EXERCISE INSTRUCTIONS — Copy the data below verbatim, leaving no line out.

Collected data
┌──

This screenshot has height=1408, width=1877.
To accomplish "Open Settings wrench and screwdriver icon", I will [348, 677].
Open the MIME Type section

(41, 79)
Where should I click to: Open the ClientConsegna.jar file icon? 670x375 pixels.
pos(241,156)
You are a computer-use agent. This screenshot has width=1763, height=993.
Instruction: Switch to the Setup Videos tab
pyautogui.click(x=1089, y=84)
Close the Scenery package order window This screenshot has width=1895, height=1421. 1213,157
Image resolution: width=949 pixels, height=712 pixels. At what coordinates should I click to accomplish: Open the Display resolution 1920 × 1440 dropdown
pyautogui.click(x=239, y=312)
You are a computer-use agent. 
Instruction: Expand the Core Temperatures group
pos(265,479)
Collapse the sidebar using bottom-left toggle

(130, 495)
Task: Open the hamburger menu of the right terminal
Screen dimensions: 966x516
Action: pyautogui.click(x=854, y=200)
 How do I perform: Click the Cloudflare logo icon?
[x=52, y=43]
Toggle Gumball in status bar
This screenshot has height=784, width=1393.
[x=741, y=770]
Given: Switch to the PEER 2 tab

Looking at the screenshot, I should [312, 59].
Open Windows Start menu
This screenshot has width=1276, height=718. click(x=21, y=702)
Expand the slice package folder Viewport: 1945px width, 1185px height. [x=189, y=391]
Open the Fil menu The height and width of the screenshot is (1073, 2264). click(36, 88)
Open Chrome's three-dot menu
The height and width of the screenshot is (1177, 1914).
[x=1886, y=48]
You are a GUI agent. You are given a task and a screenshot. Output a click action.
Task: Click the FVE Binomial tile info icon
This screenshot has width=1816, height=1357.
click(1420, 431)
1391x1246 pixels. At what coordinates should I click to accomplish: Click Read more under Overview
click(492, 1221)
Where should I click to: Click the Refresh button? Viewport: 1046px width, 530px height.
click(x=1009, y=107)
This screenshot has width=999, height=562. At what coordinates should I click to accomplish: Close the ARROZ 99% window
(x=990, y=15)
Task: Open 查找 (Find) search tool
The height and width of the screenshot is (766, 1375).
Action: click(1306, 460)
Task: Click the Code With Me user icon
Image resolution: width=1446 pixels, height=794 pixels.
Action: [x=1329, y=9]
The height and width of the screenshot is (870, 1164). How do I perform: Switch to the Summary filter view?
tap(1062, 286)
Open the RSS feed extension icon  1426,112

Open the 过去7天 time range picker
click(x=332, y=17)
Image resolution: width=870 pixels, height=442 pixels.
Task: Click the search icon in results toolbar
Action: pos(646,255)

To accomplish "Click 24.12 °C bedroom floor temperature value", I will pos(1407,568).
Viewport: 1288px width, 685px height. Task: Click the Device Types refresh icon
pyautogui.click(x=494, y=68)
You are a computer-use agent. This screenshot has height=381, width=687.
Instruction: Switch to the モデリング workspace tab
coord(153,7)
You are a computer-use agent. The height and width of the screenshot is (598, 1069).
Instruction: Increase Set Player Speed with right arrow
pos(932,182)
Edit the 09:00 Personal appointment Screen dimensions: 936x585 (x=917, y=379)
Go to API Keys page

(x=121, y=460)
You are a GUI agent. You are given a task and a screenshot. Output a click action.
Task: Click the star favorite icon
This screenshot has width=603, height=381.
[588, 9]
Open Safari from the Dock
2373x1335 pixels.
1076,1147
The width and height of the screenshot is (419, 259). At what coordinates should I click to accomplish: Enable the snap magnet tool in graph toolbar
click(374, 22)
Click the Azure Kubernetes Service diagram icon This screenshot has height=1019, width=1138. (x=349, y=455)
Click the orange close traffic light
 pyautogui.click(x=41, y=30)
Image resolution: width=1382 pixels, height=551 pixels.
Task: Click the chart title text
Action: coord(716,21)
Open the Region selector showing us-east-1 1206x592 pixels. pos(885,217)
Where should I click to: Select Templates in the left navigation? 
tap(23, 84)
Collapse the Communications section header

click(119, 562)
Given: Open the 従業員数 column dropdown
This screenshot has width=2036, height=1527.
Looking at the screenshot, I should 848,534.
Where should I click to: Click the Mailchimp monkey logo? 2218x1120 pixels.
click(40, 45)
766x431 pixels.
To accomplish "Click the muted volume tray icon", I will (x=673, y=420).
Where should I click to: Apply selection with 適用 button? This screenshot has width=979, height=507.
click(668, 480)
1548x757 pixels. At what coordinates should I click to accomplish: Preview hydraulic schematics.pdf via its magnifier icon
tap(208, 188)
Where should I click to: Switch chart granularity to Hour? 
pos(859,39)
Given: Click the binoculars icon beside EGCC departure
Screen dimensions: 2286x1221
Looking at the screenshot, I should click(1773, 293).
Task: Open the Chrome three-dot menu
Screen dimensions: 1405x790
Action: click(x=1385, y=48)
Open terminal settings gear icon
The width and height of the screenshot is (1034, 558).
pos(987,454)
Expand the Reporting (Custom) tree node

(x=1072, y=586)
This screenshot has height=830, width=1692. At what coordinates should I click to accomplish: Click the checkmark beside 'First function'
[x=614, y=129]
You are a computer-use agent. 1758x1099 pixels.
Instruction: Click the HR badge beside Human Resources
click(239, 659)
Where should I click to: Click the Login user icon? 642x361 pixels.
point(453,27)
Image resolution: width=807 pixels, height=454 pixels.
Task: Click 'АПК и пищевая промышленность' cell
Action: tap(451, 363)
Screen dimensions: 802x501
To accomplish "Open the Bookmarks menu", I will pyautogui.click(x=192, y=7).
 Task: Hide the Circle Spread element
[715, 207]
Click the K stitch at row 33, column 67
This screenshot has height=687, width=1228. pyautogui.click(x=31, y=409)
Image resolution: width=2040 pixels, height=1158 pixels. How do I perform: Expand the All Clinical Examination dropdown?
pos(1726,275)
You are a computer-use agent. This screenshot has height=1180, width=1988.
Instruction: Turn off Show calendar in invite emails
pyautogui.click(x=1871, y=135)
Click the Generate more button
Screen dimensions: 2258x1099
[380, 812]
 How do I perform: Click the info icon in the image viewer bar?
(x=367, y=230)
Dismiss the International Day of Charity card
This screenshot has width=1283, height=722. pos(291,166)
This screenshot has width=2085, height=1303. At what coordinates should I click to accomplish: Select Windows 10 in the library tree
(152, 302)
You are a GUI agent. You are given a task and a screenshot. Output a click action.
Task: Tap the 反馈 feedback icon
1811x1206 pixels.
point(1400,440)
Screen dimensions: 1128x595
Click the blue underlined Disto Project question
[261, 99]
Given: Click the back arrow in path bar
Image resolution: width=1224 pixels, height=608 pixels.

└──

EXERCISE RESULT —
This screenshot has height=1408, width=1877.
To accomplish "Open Settings wrench and screwdriver icon", I will [348, 677].
Open the MIME Type section

(41, 79)
Where should I click to: Open the ClientConsegna.jar file icon? 670x375 pixels.
pos(241,156)
You are a computer-use agent. This screenshot has width=1763, height=993.
Instruction: Switch to the Setup Videos tab
pyautogui.click(x=1089, y=84)
Close the Scenery package order window This screenshot has width=1895, height=1421. 1213,157
Image resolution: width=949 pixels, height=712 pixels. At what coordinates should I click to accomplish: Open the Display resolution 1920 × 1440 dropdown
pyautogui.click(x=239, y=312)
You are a computer-use agent. 
Instruction: Expand the Core Temperatures group
pos(265,479)
Collapse the sidebar using bottom-left toggle

(130, 495)
Task: Open the hamburger menu of the right terminal
Screen dimensions: 966x516
Action: pyautogui.click(x=854, y=200)
 How do I perform: Click the Cloudflare logo icon?
[x=52, y=43]
Toggle Gumball in status bar
This screenshot has height=784, width=1393.
[x=741, y=770]
Given: Switch to the PEER 2 tab

Looking at the screenshot, I should [312, 59].
Open Windows Start menu
This screenshot has width=1276, height=718. click(x=21, y=702)
Expand the slice package folder Viewport: 1945px width, 1185px height. [x=189, y=391]
Open the Fil menu The height and width of the screenshot is (1073, 2264). click(36, 88)
Open Chrome's three-dot menu
The height and width of the screenshot is (1177, 1914).
[x=1886, y=48]
You are a GUI agent. You are given a task and a screenshot. Output a click action.
Task: Click the FVE Binomial tile info icon
This screenshot has width=1816, height=1357.
click(1420, 431)
1391x1246 pixels. At what coordinates should I click to accomplish: Click Read more under Overview
click(492, 1221)
Where should I click to: Click the Refresh button? Viewport: 1046px width, 530px height.
click(x=1009, y=107)
This screenshot has width=999, height=562. At what coordinates should I click to accomplish: Close the ARROZ 99% window
(x=990, y=15)
Task: Open 查找 (Find) search tool
The height and width of the screenshot is (766, 1375).
Action: click(1306, 460)
Task: Click the Code With Me user icon
Image resolution: width=1446 pixels, height=794 pixels.
Action: [x=1329, y=9]
The height and width of the screenshot is (870, 1164). How do I perform: Switch to the Summary filter view?
tap(1062, 286)
Open the RSS feed extension icon  1426,112

Open the 过去7天 time range picker
click(x=332, y=17)
Image resolution: width=870 pixels, height=442 pixels.
Task: Click the search icon in results toolbar
Action: pos(646,255)

To accomplish "Click 24.12 °C bedroom floor temperature value", I will pos(1407,568).
Viewport: 1288px width, 685px height. Task: Click the Device Types refresh icon
pyautogui.click(x=494, y=68)
You are a computer-use agent. This screenshot has height=381, width=687.
Instruction: Switch to the モデリング workspace tab
coord(153,7)
You are a computer-use agent. The height and width of the screenshot is (598, 1069).
Instruction: Increase Set Player Speed with right arrow
pos(932,182)
Edit the 09:00 Personal appointment Screen dimensions: 936x585 (x=917, y=379)
Go to API Keys page

(x=121, y=460)
You are a GUI agent. You are given a task and a screenshot. Output a click action.
Task: Click the star favorite icon
This screenshot has width=603, height=381.
[588, 9]
Open Safari from the Dock
2373x1335 pixels.
1076,1147
The width and height of the screenshot is (419, 259). At what coordinates should I click to accomplish: Enable the snap magnet tool in graph toolbar
click(374, 22)
Click the Azure Kubernetes Service diagram icon This screenshot has height=1019, width=1138. (x=349, y=455)
Click the orange close traffic light
 pyautogui.click(x=41, y=30)
Image resolution: width=1382 pixels, height=551 pixels.
Task: Click the chart title text
Action: coord(716,21)
Open the Region selector showing us-east-1 1206x592 pixels. pos(885,217)
Where should I click to: Select Templates in the left navigation? 
tap(23, 84)
Collapse the Communications section header

click(119, 562)
Given: Open the 従業員数 column dropdown
This screenshot has width=2036, height=1527.
Looking at the screenshot, I should 848,534.
Where should I click to: Click the Mailchimp monkey logo? 2218x1120 pixels.
click(40, 45)
766x431 pixels.
To accomplish "Click the muted volume tray icon", I will (x=673, y=420).
Where should I click to: Apply selection with 適用 button? This screenshot has width=979, height=507.
click(668, 480)
1548x757 pixels. At what coordinates should I click to accomplish: Preview hydraulic schematics.pdf via its magnifier icon
tap(208, 188)
Where should I click to: Switch chart granularity to Hour? 
pos(859,39)
Given: Click the binoculars icon beside EGCC departure
Screen dimensions: 2286x1221
Looking at the screenshot, I should click(1773, 293).
Task: Open the Chrome three-dot menu
Screen dimensions: 1405x790
Action: click(x=1385, y=48)
Open terminal settings gear icon
The width and height of the screenshot is (1034, 558).
pos(987,454)
Expand the Reporting (Custom) tree node

(x=1072, y=586)
This screenshot has height=830, width=1692. At what coordinates should I click to accomplish: Click the checkmark beside 'First function'
[x=614, y=129]
You are a computer-use agent. 1758x1099 pixels.
Instruction: Click the HR badge beside Human Resources
click(239, 659)
Where should I click to: Click the Login user icon? 642x361 pixels.
point(453,27)
Image resolution: width=807 pixels, height=454 pixels.
Task: Click 'АПК и пищевая промышленность' cell
Action: tap(451, 363)
Screen dimensions: 802x501
To accomplish "Open the Bookmarks menu", I will pyautogui.click(x=192, y=7).
 Task: Hide the Circle Spread element
[715, 207]
Click the K stitch at row 33, column 67
This screenshot has height=687, width=1228. pyautogui.click(x=31, y=409)
Image resolution: width=2040 pixels, height=1158 pixels. How do I perform: Expand the All Clinical Examination dropdown?
pos(1726,275)
You are a computer-use agent. This screenshot has height=1180, width=1988.
Instruction: Turn off Show calendar in invite emails
pyautogui.click(x=1871, y=135)
Click the Generate more button
Screen dimensions: 2258x1099
[380, 812]
 How do I perform: Click the info icon in the image viewer bar?
(x=367, y=230)
Dismiss the International Day of Charity card
This screenshot has width=1283, height=722. pos(291,166)
This screenshot has width=2085, height=1303. At what coordinates should I click to accomplish: Select Windows 10 in the library tree
(152, 302)
You are a GUI agent. You are given a task and a screenshot. Output a click action.
Task: Tap the 反馈 feedback icon
1811x1206 pixels.
point(1400,440)
Screen dimensions: 1128x595
Click the blue underlined Disto Project question
[261, 99]
Given: Click the back arrow in path bar
Image resolution: width=1224 pixels, height=608 pixels.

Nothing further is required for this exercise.